En una comunicación dirigida al procurador general, Gregorio Eljach, los exdirectivos hicieron énfasis en que el Consejo de Estado declaró legal la designación del profesor José Ismael Peña como rector de la Universidad Nacional.
Sin embargo, el pasado 20 de noviembre, el mismo alto tribunal anuló la designación de Leopoldo Múnera, lo que, por supuesto, generó un limbo en la rectoría de una de las universidades más importantes del país.

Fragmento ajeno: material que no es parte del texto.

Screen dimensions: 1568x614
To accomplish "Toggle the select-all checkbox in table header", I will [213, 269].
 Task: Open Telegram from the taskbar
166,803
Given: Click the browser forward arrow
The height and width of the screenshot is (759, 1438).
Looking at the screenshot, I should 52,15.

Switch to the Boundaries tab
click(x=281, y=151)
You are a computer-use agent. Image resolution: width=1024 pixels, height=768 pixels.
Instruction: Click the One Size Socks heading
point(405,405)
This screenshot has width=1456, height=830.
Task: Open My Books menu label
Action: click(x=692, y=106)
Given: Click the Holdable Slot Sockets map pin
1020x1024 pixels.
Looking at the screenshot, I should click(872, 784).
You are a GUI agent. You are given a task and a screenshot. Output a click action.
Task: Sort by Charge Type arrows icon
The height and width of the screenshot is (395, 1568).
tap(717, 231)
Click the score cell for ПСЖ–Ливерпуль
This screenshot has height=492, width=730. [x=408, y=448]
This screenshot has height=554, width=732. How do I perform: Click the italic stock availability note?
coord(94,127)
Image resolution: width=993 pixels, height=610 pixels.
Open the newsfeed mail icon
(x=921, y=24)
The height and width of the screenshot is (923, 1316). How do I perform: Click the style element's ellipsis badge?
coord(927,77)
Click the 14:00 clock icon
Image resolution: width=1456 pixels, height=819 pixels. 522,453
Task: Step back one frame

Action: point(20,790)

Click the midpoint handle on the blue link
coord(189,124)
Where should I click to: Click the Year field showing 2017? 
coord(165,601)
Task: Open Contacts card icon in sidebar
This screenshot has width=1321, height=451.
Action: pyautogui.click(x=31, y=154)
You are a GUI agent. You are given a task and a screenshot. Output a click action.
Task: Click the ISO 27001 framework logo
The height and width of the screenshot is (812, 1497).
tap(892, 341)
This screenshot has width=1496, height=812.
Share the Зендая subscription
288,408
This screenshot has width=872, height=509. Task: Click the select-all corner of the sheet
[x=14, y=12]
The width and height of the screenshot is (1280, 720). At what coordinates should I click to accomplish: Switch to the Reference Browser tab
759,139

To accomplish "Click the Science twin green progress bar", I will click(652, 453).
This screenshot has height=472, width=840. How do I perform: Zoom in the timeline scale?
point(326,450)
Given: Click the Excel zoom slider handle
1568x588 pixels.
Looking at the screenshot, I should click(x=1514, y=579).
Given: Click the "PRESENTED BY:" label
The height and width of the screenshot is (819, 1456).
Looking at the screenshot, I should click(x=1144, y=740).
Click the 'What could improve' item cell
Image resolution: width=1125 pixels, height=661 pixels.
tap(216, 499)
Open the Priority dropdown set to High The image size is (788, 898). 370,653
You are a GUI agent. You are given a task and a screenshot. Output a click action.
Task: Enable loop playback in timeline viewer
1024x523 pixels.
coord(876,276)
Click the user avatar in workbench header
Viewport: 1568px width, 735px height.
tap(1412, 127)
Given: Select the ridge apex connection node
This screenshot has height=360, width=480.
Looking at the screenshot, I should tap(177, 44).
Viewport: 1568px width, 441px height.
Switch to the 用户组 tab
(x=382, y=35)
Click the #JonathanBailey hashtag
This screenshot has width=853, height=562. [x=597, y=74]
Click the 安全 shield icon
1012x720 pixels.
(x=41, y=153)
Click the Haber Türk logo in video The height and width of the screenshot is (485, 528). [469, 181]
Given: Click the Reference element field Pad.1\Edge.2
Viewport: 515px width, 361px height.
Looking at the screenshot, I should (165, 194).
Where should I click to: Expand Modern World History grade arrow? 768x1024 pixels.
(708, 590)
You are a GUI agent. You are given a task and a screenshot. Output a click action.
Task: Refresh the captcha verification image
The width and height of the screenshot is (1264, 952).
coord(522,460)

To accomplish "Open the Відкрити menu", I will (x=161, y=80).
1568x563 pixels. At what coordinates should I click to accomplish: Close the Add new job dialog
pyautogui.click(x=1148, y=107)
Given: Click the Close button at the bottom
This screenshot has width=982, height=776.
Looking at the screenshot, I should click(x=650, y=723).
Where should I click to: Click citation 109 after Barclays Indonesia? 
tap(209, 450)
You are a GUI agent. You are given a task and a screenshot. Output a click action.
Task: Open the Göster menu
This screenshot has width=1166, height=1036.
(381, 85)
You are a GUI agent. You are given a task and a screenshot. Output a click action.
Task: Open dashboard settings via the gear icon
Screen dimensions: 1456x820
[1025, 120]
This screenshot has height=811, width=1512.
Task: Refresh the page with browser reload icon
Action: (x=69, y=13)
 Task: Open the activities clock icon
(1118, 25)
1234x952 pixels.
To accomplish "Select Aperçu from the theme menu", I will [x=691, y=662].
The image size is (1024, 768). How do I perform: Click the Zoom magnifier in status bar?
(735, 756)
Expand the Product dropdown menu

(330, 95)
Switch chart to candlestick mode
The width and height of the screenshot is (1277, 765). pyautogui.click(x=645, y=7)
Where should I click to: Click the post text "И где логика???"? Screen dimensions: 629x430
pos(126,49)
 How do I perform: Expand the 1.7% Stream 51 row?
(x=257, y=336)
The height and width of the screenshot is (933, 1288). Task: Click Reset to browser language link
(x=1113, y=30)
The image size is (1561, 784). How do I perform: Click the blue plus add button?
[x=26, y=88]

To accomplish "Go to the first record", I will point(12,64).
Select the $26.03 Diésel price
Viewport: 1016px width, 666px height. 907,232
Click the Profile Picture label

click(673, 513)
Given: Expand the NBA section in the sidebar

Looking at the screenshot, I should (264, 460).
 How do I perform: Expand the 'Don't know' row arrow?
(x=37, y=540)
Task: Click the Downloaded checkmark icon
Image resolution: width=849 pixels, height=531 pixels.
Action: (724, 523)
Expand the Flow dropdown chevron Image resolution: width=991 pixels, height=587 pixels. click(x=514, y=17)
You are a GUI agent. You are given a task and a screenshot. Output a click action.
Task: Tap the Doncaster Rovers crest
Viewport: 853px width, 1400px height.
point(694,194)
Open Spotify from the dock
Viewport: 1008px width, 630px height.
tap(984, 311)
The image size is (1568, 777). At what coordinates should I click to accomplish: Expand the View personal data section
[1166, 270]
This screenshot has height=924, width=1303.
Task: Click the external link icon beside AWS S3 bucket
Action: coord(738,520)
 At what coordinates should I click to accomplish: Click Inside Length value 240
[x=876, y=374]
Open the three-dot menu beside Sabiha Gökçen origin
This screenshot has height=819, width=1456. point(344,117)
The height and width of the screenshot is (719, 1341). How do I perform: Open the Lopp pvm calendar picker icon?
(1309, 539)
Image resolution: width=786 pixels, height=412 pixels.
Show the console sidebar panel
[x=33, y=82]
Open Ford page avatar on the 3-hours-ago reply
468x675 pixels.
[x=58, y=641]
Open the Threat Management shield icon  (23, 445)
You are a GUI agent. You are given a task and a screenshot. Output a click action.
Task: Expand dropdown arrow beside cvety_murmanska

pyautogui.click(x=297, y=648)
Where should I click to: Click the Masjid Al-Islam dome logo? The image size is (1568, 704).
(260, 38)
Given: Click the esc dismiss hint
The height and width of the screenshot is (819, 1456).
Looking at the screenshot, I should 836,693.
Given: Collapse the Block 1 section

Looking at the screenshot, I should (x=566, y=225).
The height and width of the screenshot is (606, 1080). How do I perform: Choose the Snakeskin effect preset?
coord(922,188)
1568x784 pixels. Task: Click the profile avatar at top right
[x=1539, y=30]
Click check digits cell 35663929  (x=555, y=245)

De acuerdo con los exrectores, el precedente judicial es claro en señalar que la nulidad de un acto administrativo implica que este se entiende como si “nunca hubiera existido”. En consecuencia, sostienen que la designación de Leopoldo Múnera carece de efectos jurídicos y que, por tanto, Ismael Peña debe ejercer de inmediato como rector legítimo, sin que exista vacancia del cargo ni necesidad de una nueva posesión.
“Consideramos que es urgente defender a toda costa la autonomía universitaria y no entregarla al gobierno de turno, anteponiendo el interés personal al de la Universidad Nacional de Colombia”, señalaron.
Por ello, los exrectores pidieron a la Procuraduría que, en ejercicio de sus funciones preventivas y de advertencia, exhorte al Consejo Superior Universitario a adoptar las medidas necesarias para la reincorporación inmediata de Ismael Peña, con el fin de superar lo que califican como un “estado de precariedad institucional”.